#### PROVIDED INFORMATION ####

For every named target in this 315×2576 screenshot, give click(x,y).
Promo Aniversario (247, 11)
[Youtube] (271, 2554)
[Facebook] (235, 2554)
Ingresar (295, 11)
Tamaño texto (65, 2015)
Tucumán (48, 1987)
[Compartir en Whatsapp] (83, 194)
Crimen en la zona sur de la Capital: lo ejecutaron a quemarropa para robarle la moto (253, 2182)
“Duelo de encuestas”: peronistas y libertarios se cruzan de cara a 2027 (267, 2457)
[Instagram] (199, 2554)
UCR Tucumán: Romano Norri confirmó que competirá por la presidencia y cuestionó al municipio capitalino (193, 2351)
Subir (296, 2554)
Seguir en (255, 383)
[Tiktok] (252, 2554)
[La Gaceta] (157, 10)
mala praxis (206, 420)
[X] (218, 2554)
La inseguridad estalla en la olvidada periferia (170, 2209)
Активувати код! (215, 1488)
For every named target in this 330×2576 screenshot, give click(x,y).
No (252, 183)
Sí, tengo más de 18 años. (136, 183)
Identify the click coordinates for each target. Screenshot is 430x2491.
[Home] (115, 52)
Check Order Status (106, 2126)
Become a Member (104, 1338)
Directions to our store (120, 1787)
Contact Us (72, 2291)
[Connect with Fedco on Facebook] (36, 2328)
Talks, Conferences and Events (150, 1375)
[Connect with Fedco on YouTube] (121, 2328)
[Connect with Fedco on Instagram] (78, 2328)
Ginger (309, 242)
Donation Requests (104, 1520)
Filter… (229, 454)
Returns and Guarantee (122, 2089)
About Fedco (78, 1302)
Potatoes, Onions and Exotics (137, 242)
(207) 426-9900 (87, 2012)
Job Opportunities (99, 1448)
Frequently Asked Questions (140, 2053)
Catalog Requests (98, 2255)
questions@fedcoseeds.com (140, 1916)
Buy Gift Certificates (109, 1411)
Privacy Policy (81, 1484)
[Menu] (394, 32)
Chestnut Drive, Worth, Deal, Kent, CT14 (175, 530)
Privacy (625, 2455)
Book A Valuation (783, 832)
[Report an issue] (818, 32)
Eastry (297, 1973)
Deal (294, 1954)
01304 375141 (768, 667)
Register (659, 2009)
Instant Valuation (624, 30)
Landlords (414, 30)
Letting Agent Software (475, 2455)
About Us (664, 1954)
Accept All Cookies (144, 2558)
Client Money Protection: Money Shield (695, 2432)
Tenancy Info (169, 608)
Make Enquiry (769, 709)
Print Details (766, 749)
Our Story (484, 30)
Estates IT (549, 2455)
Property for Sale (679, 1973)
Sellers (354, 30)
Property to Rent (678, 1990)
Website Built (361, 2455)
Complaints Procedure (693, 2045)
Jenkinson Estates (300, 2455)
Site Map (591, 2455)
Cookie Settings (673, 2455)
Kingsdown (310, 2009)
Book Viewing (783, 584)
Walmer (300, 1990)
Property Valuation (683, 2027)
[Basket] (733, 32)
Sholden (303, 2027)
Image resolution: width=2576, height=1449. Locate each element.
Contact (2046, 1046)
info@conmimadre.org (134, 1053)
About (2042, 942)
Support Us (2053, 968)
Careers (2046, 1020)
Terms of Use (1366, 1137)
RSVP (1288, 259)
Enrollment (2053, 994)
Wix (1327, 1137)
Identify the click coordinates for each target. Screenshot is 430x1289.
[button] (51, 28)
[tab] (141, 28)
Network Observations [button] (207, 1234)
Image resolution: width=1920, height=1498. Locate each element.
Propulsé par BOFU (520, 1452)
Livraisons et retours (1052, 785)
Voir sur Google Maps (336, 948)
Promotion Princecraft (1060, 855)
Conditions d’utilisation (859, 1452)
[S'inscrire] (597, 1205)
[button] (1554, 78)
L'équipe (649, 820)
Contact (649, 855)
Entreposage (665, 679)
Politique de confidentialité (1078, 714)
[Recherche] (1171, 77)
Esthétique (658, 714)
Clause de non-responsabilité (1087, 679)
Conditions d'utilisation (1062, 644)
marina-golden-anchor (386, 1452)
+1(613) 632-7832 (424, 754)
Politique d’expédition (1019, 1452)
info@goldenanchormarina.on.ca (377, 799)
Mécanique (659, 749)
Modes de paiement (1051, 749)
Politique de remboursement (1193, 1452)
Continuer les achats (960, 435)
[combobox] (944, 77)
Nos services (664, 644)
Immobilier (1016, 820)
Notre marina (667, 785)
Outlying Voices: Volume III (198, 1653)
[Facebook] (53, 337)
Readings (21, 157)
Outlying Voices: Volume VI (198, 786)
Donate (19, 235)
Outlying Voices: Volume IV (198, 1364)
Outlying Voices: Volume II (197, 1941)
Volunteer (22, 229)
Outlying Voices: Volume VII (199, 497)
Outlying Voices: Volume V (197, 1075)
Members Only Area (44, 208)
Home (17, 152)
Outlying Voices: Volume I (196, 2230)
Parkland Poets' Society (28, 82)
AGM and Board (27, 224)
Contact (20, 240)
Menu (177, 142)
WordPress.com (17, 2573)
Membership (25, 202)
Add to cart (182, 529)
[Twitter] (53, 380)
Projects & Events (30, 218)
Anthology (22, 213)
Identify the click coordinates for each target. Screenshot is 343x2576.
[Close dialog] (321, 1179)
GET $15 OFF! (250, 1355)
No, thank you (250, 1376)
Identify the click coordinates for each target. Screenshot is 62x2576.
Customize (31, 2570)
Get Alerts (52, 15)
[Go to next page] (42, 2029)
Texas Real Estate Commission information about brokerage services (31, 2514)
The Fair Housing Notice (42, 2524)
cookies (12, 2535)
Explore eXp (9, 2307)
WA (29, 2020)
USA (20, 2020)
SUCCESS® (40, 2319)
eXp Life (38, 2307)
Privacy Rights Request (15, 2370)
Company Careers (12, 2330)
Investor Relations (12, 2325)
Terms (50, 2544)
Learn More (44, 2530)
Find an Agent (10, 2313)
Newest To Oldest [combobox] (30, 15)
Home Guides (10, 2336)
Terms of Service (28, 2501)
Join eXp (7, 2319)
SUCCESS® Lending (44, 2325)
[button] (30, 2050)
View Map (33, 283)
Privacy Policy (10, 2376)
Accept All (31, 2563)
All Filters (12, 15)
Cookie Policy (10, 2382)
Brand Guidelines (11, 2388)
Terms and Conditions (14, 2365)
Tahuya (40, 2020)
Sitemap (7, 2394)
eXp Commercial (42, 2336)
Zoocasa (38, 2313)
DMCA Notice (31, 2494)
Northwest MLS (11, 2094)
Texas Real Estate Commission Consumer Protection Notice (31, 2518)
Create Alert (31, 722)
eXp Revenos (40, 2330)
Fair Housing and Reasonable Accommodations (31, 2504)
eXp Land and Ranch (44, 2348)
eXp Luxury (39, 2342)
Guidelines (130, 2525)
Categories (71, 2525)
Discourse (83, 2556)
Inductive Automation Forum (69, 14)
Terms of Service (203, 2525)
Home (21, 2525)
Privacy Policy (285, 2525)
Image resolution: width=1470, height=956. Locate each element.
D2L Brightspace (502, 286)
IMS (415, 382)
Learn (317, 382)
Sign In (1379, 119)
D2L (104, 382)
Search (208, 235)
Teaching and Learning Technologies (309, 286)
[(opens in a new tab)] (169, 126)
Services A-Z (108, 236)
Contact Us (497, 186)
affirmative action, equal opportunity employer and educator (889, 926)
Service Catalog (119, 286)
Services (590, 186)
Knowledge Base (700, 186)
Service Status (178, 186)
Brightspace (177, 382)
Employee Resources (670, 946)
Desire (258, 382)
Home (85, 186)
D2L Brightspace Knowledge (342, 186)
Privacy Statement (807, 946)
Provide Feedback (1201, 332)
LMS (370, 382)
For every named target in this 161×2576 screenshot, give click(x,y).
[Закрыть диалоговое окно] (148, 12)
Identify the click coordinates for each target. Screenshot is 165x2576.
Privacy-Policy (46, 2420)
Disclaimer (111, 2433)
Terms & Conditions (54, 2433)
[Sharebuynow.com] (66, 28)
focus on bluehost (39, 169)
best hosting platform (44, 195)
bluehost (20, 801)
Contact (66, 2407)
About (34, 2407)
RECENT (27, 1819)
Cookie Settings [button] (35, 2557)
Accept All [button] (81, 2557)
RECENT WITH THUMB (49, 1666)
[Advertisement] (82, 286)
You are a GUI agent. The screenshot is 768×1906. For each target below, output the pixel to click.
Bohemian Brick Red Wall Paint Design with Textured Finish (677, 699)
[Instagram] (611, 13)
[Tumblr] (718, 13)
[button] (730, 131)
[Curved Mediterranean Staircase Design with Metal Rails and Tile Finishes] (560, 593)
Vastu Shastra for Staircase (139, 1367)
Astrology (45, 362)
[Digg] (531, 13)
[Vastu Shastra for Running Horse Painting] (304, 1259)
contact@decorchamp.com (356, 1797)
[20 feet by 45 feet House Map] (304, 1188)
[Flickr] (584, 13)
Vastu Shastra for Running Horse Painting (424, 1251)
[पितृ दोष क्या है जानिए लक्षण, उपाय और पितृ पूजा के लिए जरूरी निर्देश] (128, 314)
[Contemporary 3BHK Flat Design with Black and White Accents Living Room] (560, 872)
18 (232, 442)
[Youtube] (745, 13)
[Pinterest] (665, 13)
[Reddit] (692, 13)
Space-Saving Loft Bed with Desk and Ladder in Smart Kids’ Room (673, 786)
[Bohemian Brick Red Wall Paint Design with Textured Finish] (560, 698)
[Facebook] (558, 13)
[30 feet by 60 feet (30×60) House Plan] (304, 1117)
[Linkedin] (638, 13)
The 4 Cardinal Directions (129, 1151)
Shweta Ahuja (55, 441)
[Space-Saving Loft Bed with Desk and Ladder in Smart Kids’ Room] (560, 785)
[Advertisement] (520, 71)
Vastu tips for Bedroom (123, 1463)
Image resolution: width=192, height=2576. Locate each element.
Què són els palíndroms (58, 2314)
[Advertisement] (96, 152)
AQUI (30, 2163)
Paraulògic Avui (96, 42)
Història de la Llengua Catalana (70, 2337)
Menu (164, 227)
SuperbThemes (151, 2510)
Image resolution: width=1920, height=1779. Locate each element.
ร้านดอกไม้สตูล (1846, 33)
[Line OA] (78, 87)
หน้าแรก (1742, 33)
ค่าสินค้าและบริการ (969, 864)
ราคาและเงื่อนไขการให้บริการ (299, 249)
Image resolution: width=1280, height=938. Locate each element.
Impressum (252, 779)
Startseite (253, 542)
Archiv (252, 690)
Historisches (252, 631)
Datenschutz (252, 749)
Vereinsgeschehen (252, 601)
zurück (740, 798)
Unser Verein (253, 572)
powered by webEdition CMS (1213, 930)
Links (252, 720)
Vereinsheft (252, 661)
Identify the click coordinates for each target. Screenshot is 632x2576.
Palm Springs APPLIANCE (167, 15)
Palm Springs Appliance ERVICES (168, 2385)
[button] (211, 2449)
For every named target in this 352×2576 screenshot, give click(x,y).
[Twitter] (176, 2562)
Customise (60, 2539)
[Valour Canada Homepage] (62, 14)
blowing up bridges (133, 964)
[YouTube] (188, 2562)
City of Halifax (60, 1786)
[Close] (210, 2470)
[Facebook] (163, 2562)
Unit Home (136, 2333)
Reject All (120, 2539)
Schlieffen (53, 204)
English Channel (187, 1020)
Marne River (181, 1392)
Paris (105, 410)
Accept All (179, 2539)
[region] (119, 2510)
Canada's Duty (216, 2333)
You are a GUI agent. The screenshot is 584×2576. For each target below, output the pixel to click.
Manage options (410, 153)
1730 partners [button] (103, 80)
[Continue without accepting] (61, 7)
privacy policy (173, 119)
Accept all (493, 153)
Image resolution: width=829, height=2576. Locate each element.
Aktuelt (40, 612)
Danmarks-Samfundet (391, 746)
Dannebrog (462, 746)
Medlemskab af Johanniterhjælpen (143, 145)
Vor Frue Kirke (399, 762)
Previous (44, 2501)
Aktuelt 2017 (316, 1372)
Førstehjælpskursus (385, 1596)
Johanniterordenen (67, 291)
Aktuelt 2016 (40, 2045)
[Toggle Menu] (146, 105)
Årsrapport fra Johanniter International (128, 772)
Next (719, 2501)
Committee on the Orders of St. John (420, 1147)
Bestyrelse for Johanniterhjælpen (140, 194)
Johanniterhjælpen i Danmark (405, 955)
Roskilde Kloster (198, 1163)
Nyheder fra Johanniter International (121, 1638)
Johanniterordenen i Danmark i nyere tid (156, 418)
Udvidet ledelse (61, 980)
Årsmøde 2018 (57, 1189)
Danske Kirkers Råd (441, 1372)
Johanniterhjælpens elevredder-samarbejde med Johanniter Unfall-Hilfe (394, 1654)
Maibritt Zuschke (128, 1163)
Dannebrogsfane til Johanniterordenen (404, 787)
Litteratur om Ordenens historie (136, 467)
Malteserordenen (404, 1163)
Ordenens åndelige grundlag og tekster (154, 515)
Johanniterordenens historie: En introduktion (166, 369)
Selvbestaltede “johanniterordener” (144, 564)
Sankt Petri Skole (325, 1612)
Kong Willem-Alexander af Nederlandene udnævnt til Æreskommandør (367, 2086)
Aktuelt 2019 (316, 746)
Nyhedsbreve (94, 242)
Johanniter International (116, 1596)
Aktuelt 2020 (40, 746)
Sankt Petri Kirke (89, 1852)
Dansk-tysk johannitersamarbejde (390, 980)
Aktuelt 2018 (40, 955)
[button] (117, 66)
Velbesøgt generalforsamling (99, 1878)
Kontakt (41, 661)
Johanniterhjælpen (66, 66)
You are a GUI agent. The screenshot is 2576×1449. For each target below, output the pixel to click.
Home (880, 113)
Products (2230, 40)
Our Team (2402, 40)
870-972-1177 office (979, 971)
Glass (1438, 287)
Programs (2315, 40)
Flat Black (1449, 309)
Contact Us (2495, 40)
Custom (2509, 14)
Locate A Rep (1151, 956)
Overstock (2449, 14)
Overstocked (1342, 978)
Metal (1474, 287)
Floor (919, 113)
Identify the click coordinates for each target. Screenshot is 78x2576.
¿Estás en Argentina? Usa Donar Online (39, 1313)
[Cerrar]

####

* [EXERCISE]: For this exercise, please output exactly the lines above starting at the line with "City of Halifax (60, 1786)" and ending at the line with "Roskilde Kloster (198, 1163)", ends included.

* [RESPONSE BOX]:
City of Halifax (60, 1786)
[Close] (210, 2470)
[Facebook] (163, 2562)
Unit Home (136, 2333)
Reject All (120, 2539)
Schlieffen (53, 204)
English Channel (187, 1020)
Marne River (181, 1392)
Paris (105, 410)
Accept All (179, 2539)
[region] (119, 2510)
Canada's Duty (216, 2333)
You are a GUI agent. The screenshot is 584×2576. For each target below, output the pixel to click.
Manage options (410, 153)
1730 partners [button] (103, 80)
[Continue without accepting] (61, 7)
privacy policy (173, 119)
Accept all (493, 153)
Image resolution: width=829, height=2576. Locate each element.
Aktuelt (40, 612)
Danmarks-Samfundet (391, 746)
Dannebrog (462, 746)
Medlemskab af Johanniterhjælpen (143, 145)
Vor Frue Kirke (399, 762)
Previous (44, 2501)
Aktuelt 2017 (316, 1372)
Førstehjælpskursus (385, 1596)
Johanniterordenen (67, 291)
Aktuelt 2016 (40, 2045)
[Toggle Menu] (146, 105)
Årsrapport fra Johanniter International (128, 772)
Next (719, 2501)
Committee on the Orders of St. John (420, 1147)
Bestyrelse for Johanniterhjælpen (140, 194)
Johanniterhjælpen i Danmark (405, 955)
Roskilde Kloster (198, 1163)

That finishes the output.